--- What the exercise asks ---
Output exactly the lines from the first line of the records below through the line containing "Task: Select the decks folder icon", both included, leaving out any pictures.

[Dataset entries]
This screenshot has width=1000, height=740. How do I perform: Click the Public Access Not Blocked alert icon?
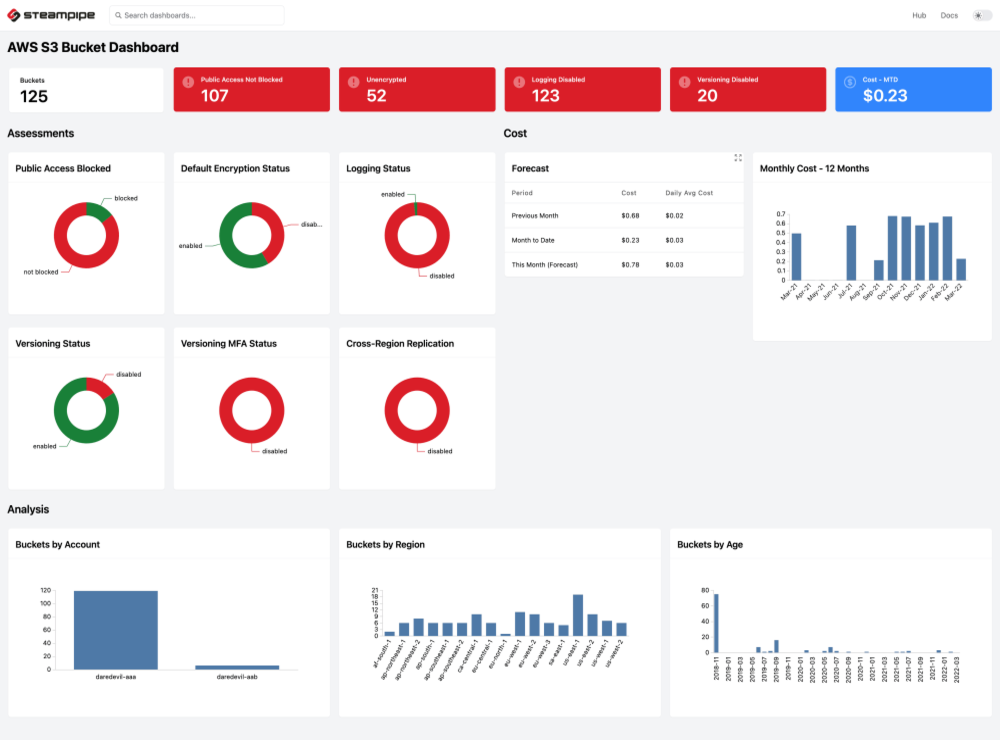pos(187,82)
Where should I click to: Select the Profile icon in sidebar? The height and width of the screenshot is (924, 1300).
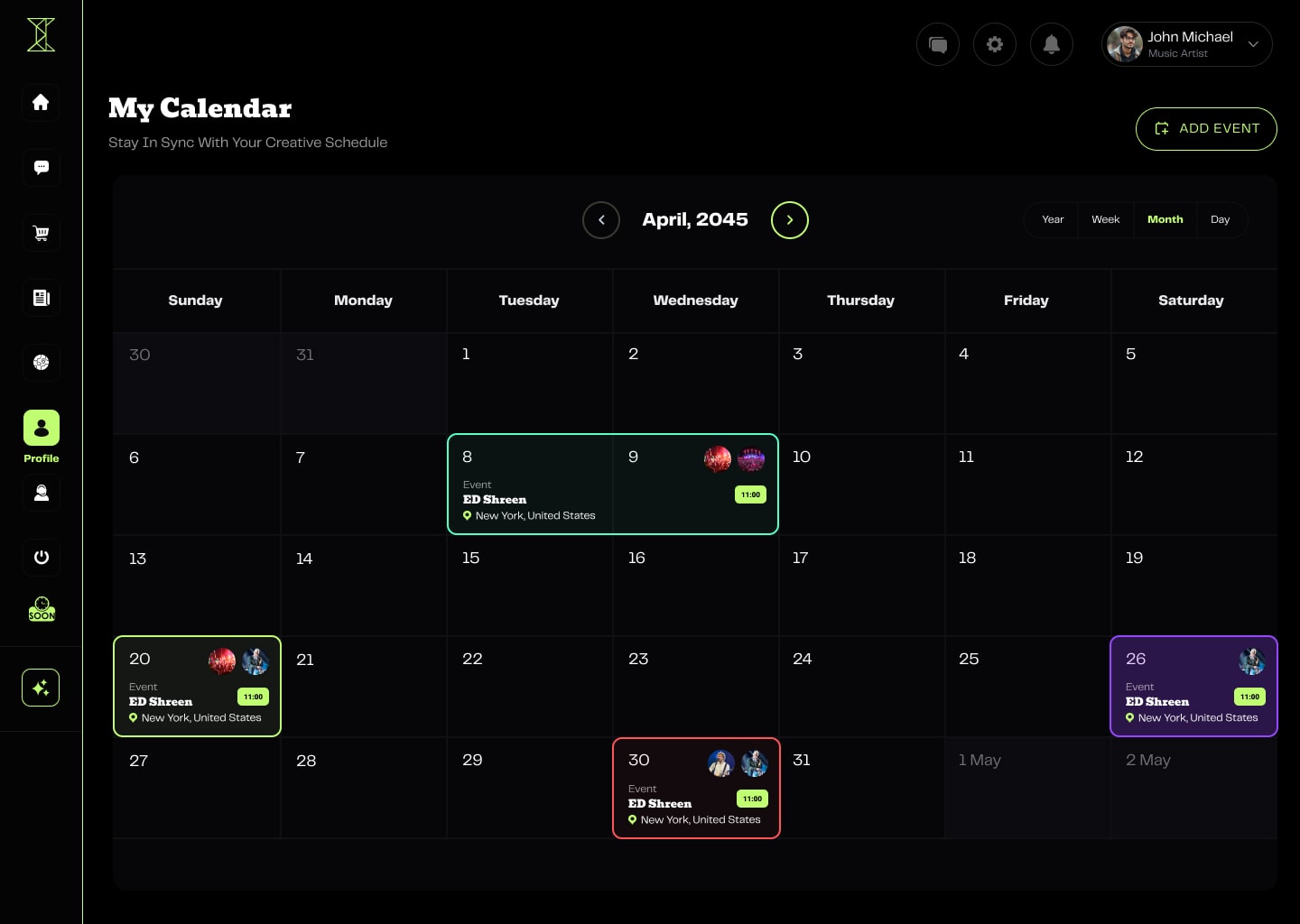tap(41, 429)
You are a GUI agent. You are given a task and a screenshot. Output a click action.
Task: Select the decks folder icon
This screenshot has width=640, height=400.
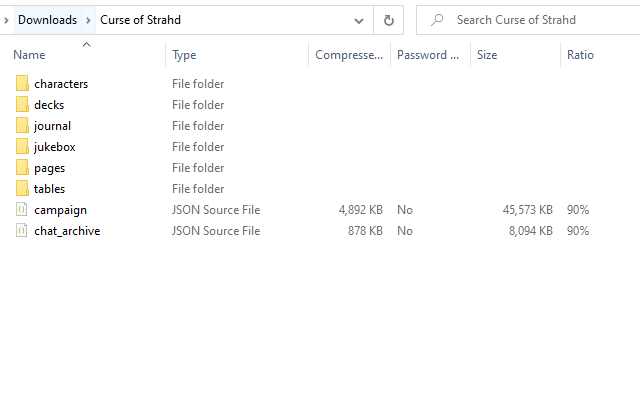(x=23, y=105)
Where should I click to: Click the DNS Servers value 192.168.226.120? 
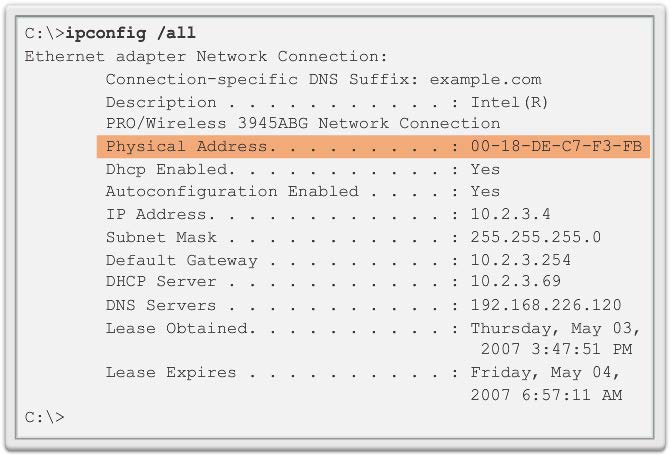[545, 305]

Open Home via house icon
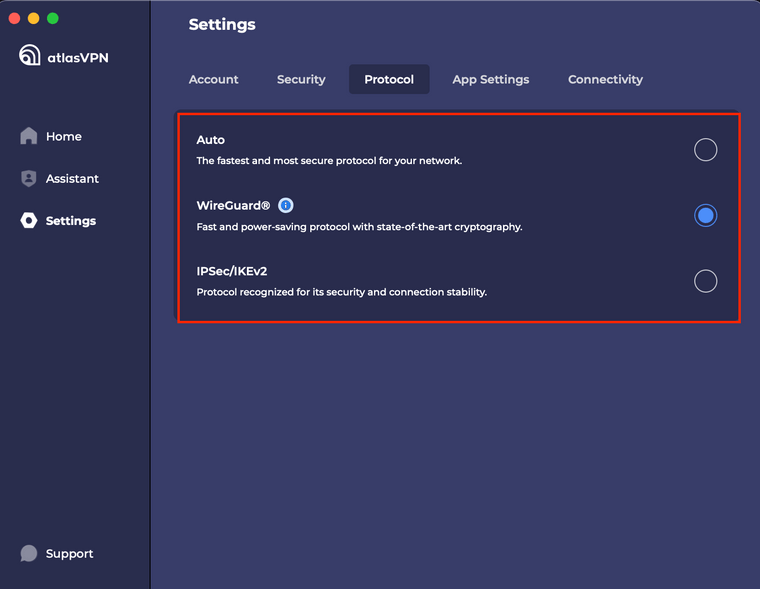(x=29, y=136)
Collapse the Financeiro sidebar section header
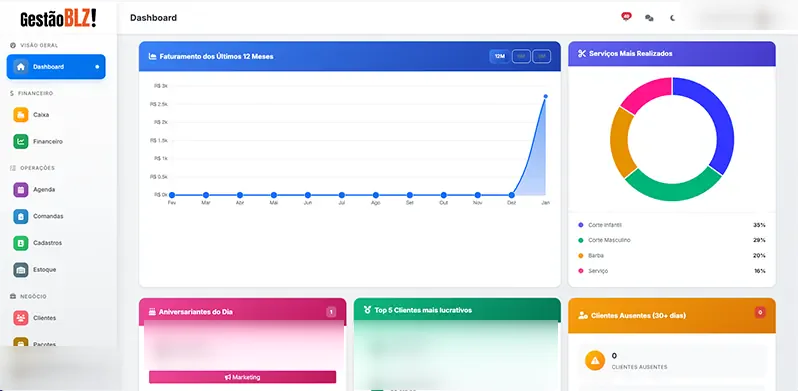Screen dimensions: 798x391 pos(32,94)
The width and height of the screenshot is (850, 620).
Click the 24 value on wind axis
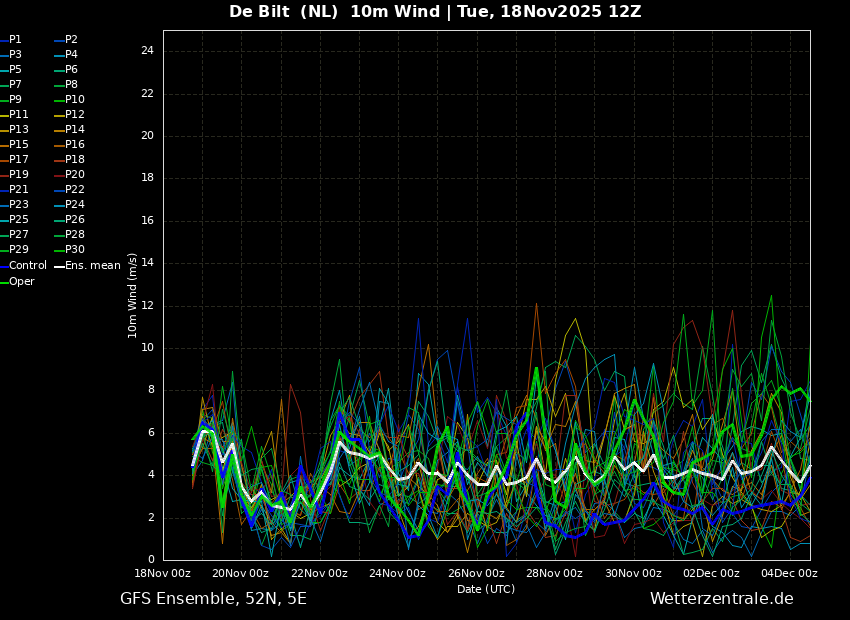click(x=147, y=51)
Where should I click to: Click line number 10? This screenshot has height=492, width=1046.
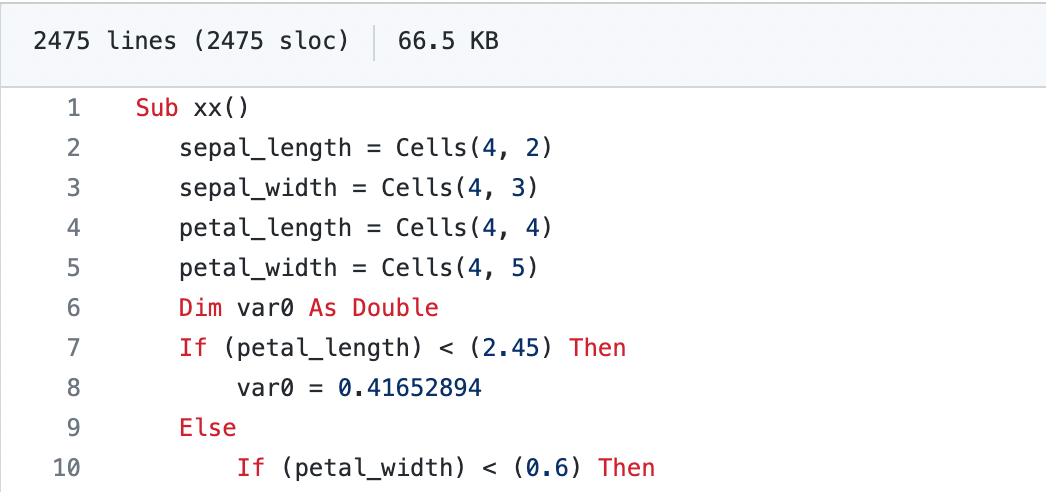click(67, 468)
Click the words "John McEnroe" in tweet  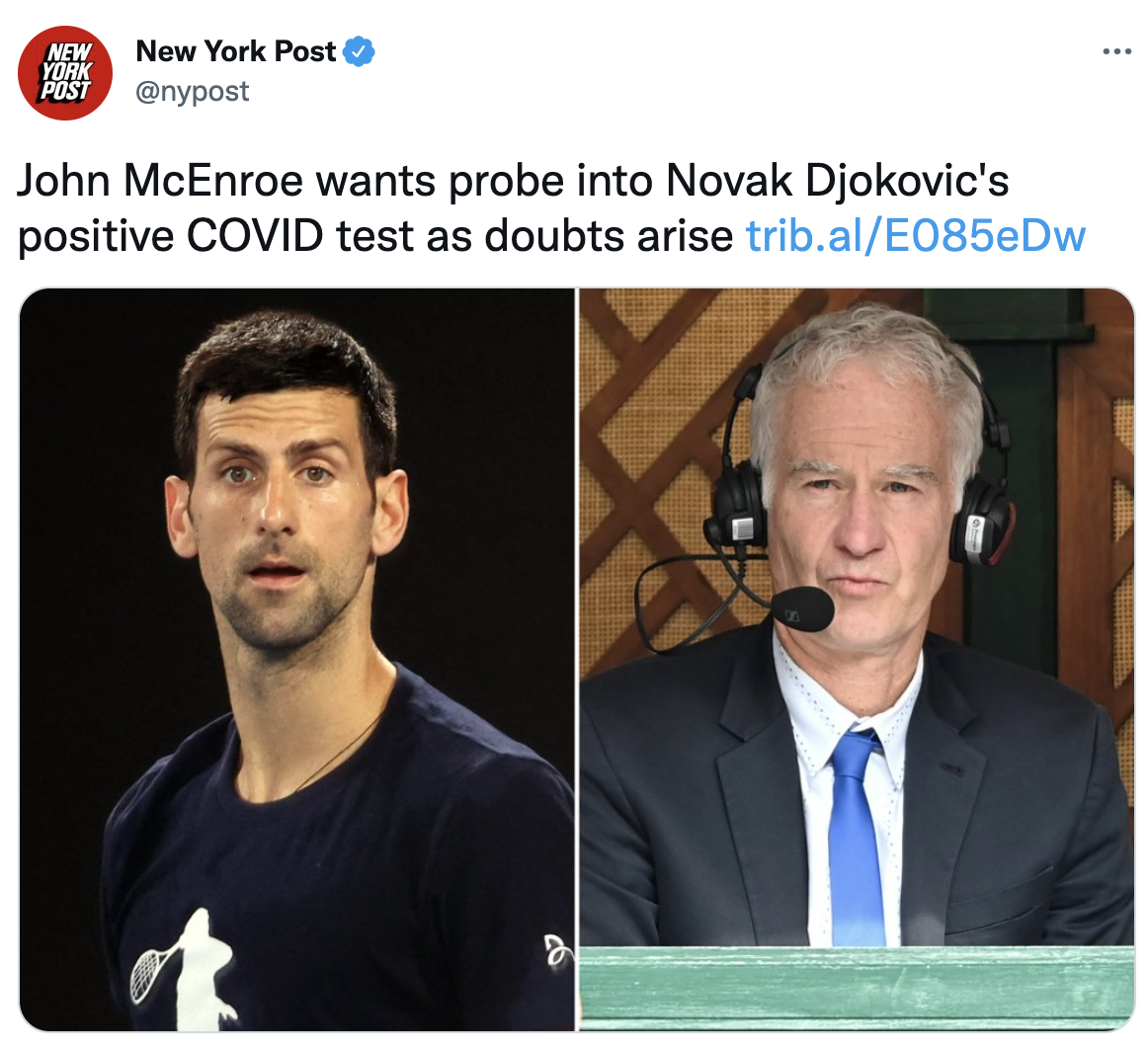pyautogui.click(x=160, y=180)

--- Response area ---
This screenshot has width=1000, height=740. How do I perform: Click the Public Access Not Blocked alert icon?
pos(187,82)
Where should I click to: Select the Profile icon in sidebar? The height and width of the screenshot is (924, 1300).
tap(41, 429)
You are a GUI agent. You are given a task and a screenshot. Output a click action.
Task: Select the decks folder icon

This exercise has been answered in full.